Many public discussions center around trends and statistics that are not real at all.
For over a decade, there was widespread public discourse about the causes of high and rising maternal mortality in the US.
But, as I've written about before , CDC analyses showed that the apparent rise from 2003 to 2017 was due to a change in measurement
ourworldindata.org/rise-us-m… , when a pregnancy checkbox was added to death certificates, which flowed directly into maternal mortality counts in most cases. Rather than mortality rising, the rate had been stable. Many deaths had been previously missed, and many other countries were undercounting maternal deaths.
This isn't an isolated case.
- People often cite the IHME's estimate of childhood height having fallen in the UK over the past decade. Looking at the data sources, it missed one of the key sources of data on height - a national dataset measuring the height and weight of almost all schoolchildren in the UK, which showed no decline (that data wasn't publicly available until an FOIA request) - and instead the IHME estimates were likely extrapolated based on a global model and smaller, less reliable surveys.
neilobrien.co.uk/p/honey-we-…
- I often hear claims about disruptive science having declined over time based on a highly influential paper in Nature.
nature.com/articles/s41586-0… But the key results were affected by a coding bug, which would have showed a decline simply due to this artefact
arxiv.org/abs/2402.14583
- The idea that interstate migration in the US has collapsed has led to lots of concern about dynamism and unemployment. But recently, it's been shown that much of the apparent decline was a statistical artefact of how the survey filled in missing responses, causing it to systematically overcount non-movers. Correcting this shows only a very slight decline over time
link.springer.com/article/10…
- The dramatic rise in autism diagnoses, which has spurred lots of commentary about pesticide use and vaccines, actually reflects changes in how autism was defined. In the 1960s, autism described severely disabled, mostly nonverbal children: if a child was verbal or succeeding at school, they were excluded from the diagnosis by definition. The criteria then widened across successive editions of the DSM. Alongside it, it became much easier to get assessed, from requiring a specialist with months-long waiting lists to something that could be done in a few appointments.

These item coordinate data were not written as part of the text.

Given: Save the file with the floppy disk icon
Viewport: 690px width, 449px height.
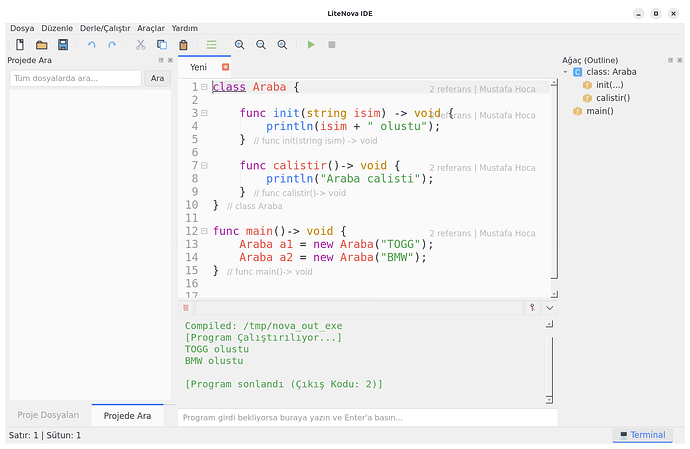Looking at the screenshot, I should (63, 45).
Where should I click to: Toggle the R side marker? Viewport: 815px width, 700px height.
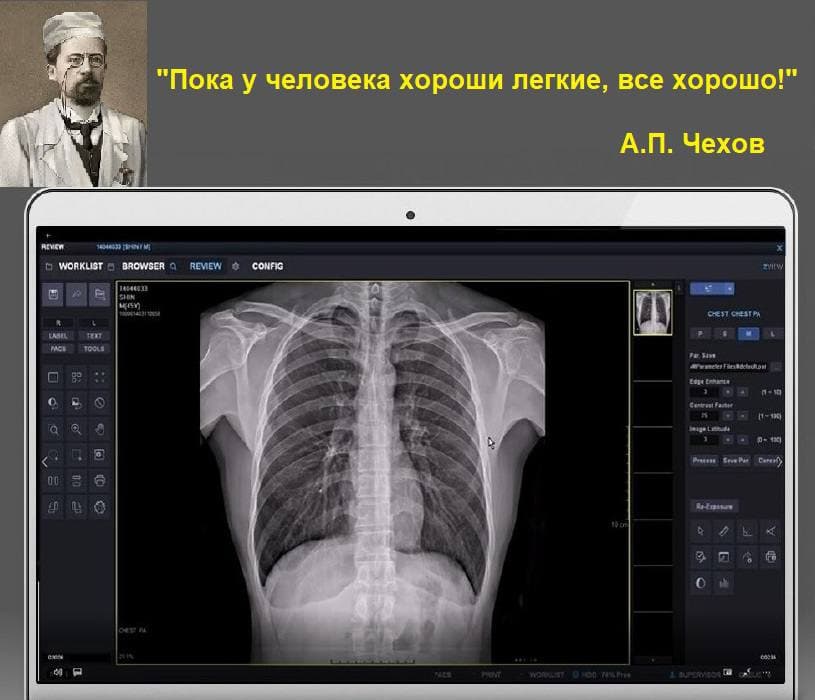pyautogui.click(x=59, y=323)
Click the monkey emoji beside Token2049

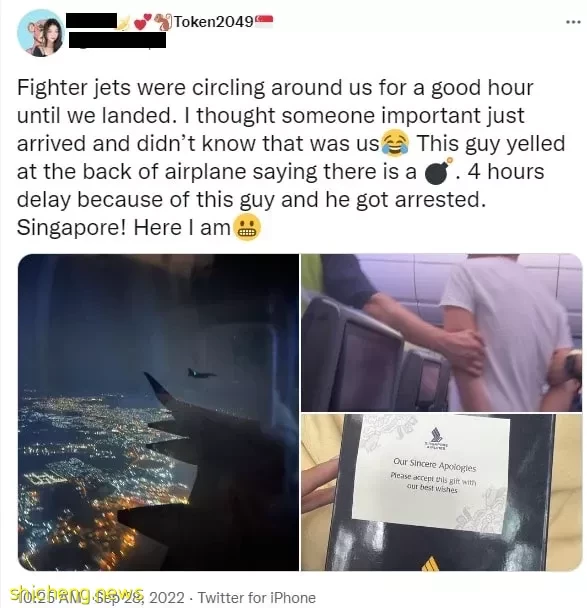[x=163, y=22]
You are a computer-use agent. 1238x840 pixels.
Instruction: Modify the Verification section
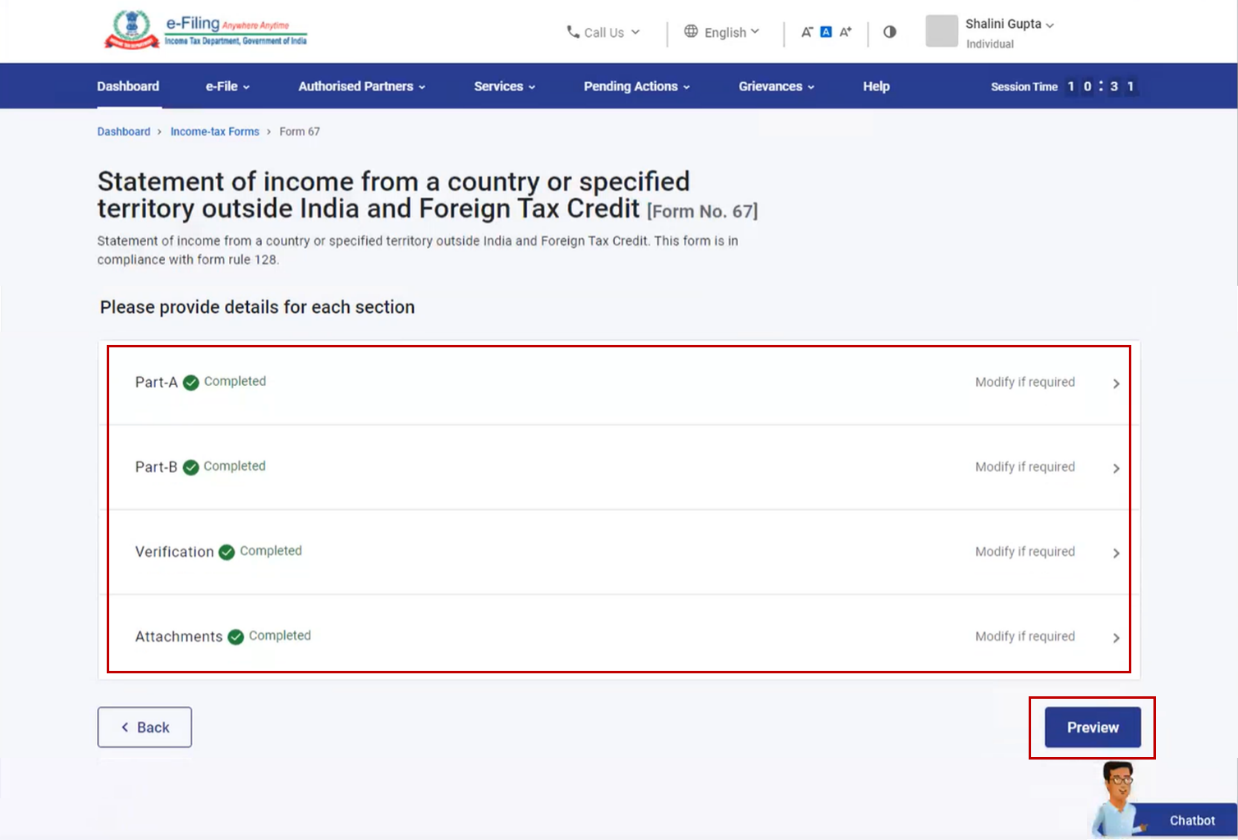(1025, 552)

pubmed.ncbi.nlm.nih.gov/2592…
--
I think this is a persistent problem of people undervaluing data quality and measurement. It may sound dull or academic to care about these issues, but numbers and statistics are a big part of public discussions. They can be the premise of debates that can go on for years and sometimes even decades, and mislead people about social and policy interventions to fix them.
So before spending time arguing about the causes and consequences of a trend or statistic and what should be done about it, it's worth digging into the data to see if it supports the premise at all.
I suspect there are many other discussions affected by this too. Are there others I've missed?